"""
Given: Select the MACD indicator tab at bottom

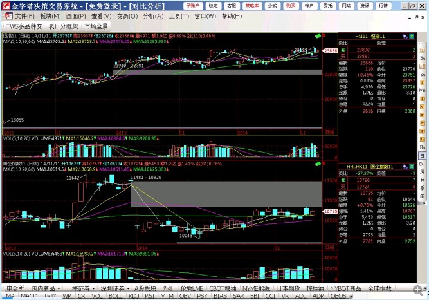Looking at the screenshot, I should click(x=30, y=296).
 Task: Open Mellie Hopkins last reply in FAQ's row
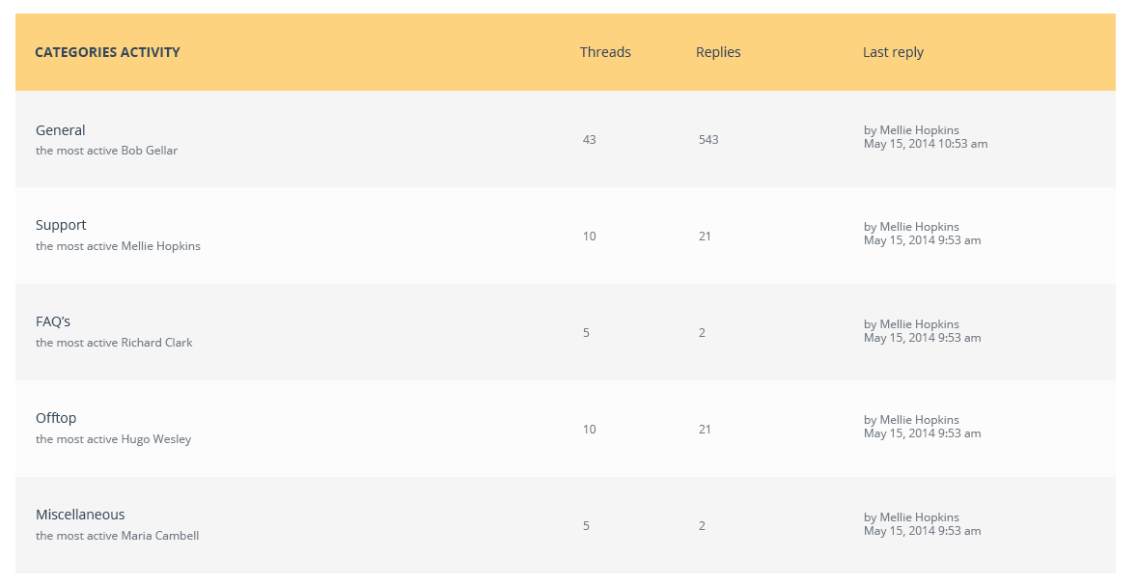[x=911, y=324]
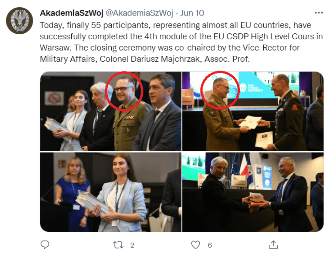This screenshot has width=335, height=253.
Task: Open bottom-left photo of woman holding papers
Action: click(x=111, y=192)
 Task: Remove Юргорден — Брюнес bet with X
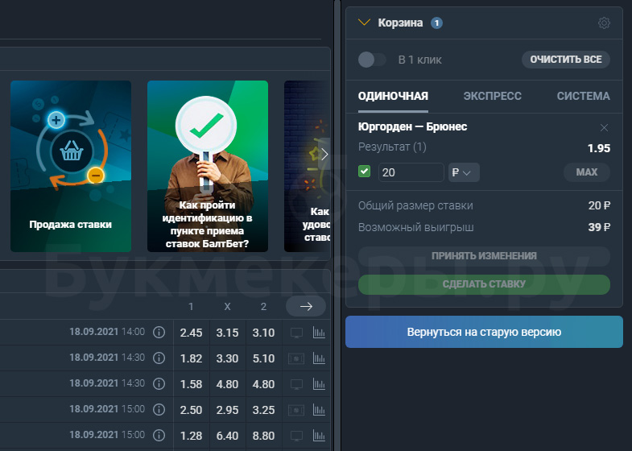pyautogui.click(x=604, y=127)
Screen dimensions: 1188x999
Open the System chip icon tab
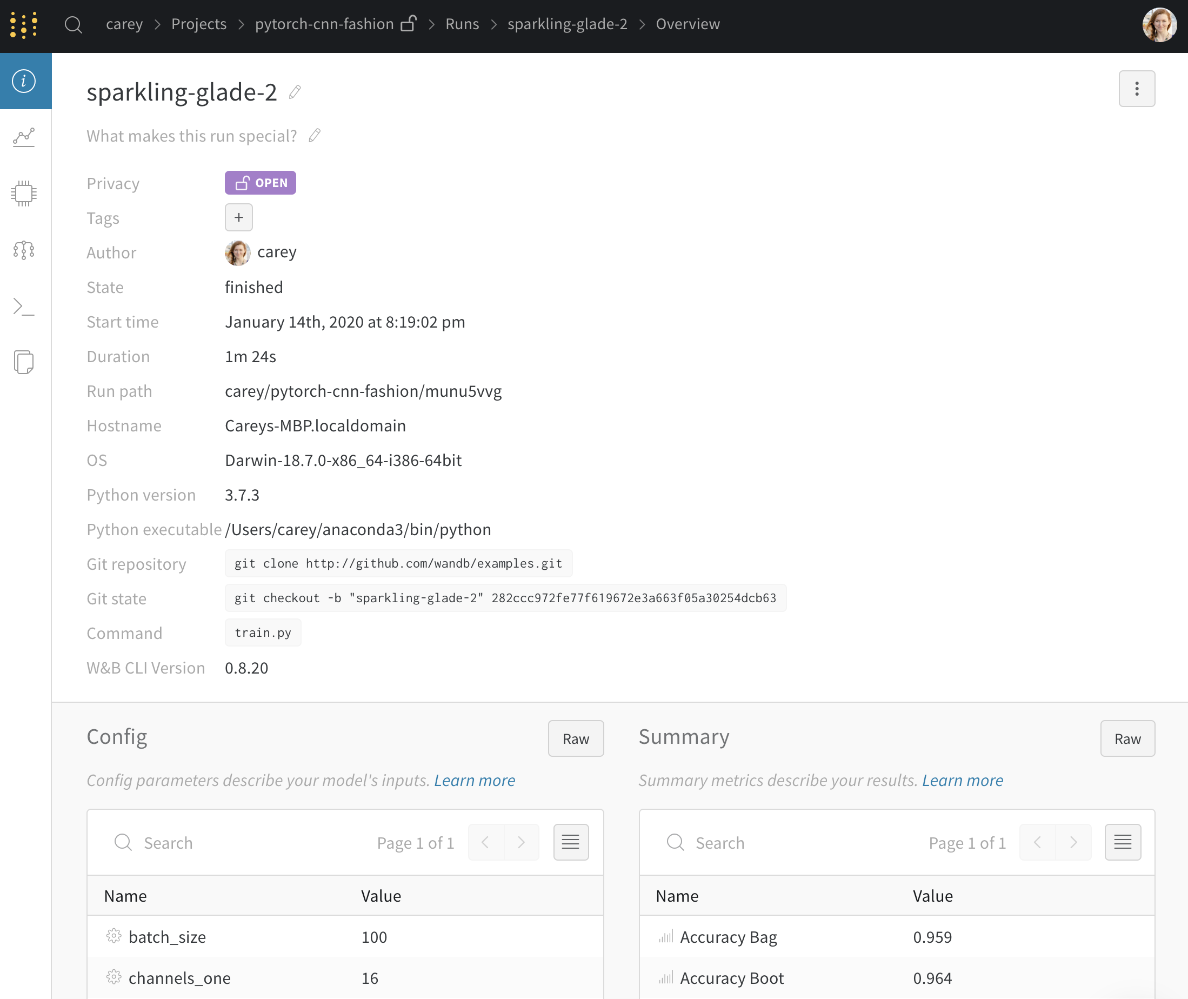point(24,194)
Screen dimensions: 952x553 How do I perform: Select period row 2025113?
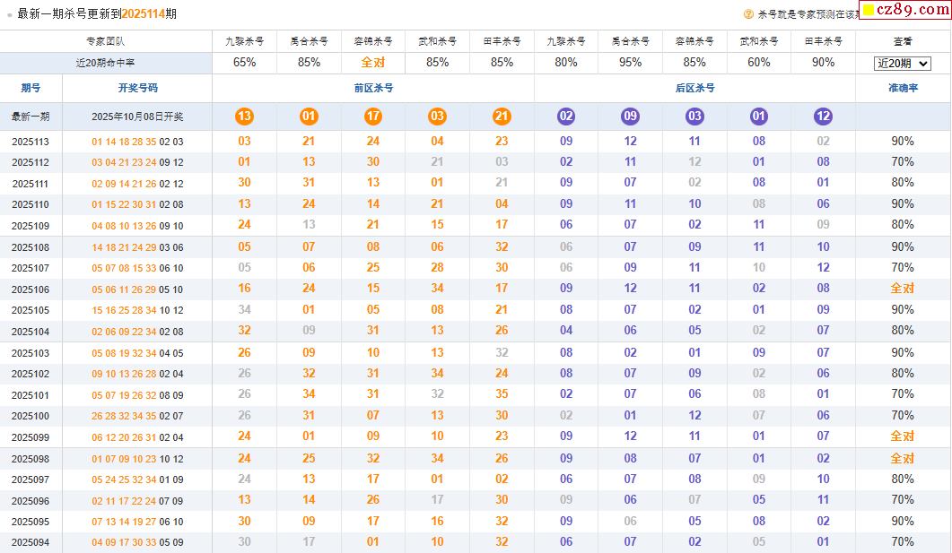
"""
== EXERCISE DETAILS ==
Recast each line of the data above as a row in a Markdown table with the columns "No." and "Text", skipping blank lines and leaving out the pictures.

== WORKED ANSWER ==
| No. | Text |
|---|---|
| 1 | Given: Select the MACD indicator tab at bottom |
| 2 | Looking at the screenshot, I should click(x=30, y=296). |
| 3 |  Task: Open Mellie Hopkins last reply in FAQ's row |
| 4 | [x=911, y=324] |
| 5 | This screenshot has width=335, height=253. |
| 6 | Task: Open bottom-left photo of woman holding papers |
| 7 | Action: click(x=111, y=192) |
| 8 |  Task: Remove Юргорден — Брюнес bet with X |
| 9 | pyautogui.click(x=604, y=127) |
| 10 | Screen dimensions: 1188x999 |
| 11 | Open the System chip icon tab |
| 12 | point(24,194) |
| 13 | Screen dimensions: 952x553 How do I perform: Select period row 2025113? |